Upaya tersebut dilakukan agar destinasi wisata ikonik di Kota Bontang itu semakin menarik dan mampu memberikan pengalaman wisata yang lebih lengkap bagi pengunjung.
Kepala Bidang Pariwisata Dispopar-Ekraf Bontang, Muhammad Ikhsan, mengatakan pengembangan Bontang Kuala menjadi salah satu komitmen pemerintah daerah sesuai arahan Wali Kota, Wakil Wali Kota, dan Kepala Dispopar-Ekraf.
Menurutnya, pembangunan yang telah dilakukan selama ini tidak menjadi titik akhir.
Sebaliknya, pemerintah akan terus melakukan pembenahan dengan melengkapi berbagai fasilitas pendukung yang dibutuhkan di kawasan tersebut.
“Komitmen pimpinan kita jelas, Bontang Kuala tidak boleh stagnan. Kita akan terus berbenah dan membenahi sektor pariwisata di sana, terutama dengan melengkapi fasilitas-fasilitas pendukung,” ujarnya, Jumat (26/6/2026).
Salah satu fasilitas yang menjadi prioritas adalah pengadaan sound system di area panggung yang telah tersedia.
Fasilitas tersebut diharapkan dapat menunjang berbagai kegiatan seni, budaya, hingga pertunjukan ekonomi kreatif yang melibatkan masyarakat dan generasi muda.
Selain itu, peningkatan penerangan kawasan juga menjadi perhatian utama.
Dispopar-Ekraf ingin menciptakan suasana wisata yang nyaman dan aman sehingga Bontang Kuala tidak hanya ramai pada sore hari saat matahari terbenam, tetapi juga tetap hidup hingga malam.
Ikhsan menjelaskan, selama ini sebagian besar wisatawan datang untuk menikmati suasana senja.
Ke depan, pemerintah ingin membangun pola kunjungan yang lebih merata mulai dari pagi, sore, hingga malam hari.
“Kami ingin Bontang Kuala bisa dinikmati sepanjang hari. Ada yang datang pagi untuk menikmati sunrise, sore menikmati pemandangan laut, dan malam hari tetap ramai dengan suasana yang nyaman serta berbagai aktivitas kreatif,” katanya.
Untuk mendukung tujuan tersebut, Dispopar-Ekraf juga berencana membuka ruang yang lebih luas bagi komunitas dan masyarakat untuk memanfaatkan panggung yang tersedia sebagai wadah kreativitas.
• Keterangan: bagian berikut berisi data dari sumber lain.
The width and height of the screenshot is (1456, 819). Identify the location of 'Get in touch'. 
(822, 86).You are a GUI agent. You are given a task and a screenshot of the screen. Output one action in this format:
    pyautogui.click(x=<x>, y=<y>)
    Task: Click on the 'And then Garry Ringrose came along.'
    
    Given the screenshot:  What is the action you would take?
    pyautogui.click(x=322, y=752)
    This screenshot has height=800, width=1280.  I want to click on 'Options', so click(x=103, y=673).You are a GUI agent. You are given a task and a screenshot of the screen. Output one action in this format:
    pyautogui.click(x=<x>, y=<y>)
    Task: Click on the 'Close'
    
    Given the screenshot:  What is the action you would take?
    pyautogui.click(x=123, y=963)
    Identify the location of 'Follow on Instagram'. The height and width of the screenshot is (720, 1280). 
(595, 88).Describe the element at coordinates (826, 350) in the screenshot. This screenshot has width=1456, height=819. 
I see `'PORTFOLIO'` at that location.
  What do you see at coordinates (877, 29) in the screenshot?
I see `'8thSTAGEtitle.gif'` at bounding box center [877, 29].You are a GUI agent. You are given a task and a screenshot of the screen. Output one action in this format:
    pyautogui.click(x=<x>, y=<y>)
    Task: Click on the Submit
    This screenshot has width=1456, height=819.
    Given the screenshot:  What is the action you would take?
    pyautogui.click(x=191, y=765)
Berbagai pertunjukan seni, budaya, maupun kegiatan positif lainnya akan difasilitasi guna menambah daya tarik kawasan wisata.
Menurut Ikhsan, keberadaan aktivitas kreatif yang rutin menjadi salah satu cara untuk menjaga kunjungan wisatawan sekaligus memberikan ruang ekspresi bagi masyarakat Bontang.
Saat ini, usulan pengadaan fasilitas prioritas seperti sound system dan peningkatan penerangan telah diajukan kepada Tim Anggaran Pemerintah Daerah (TAPD) serta dilaporkan kepada Wali Kota Bontang.
Dispopar-Ekraf berharap program tersebut dapat segera direalisasikan sehingga pengembangan Bontang Kuala dapat berjalan lebih optimal.
“Dalam waktu dekat prioritas kami adalah penerangan dan sound system. Harapannya fasilitas tersebut segera terealisasi sehingga Bontang Kuala semakin berkembang sebagai destinasi wisata unggulan Kota Bontang,” pungkasnya.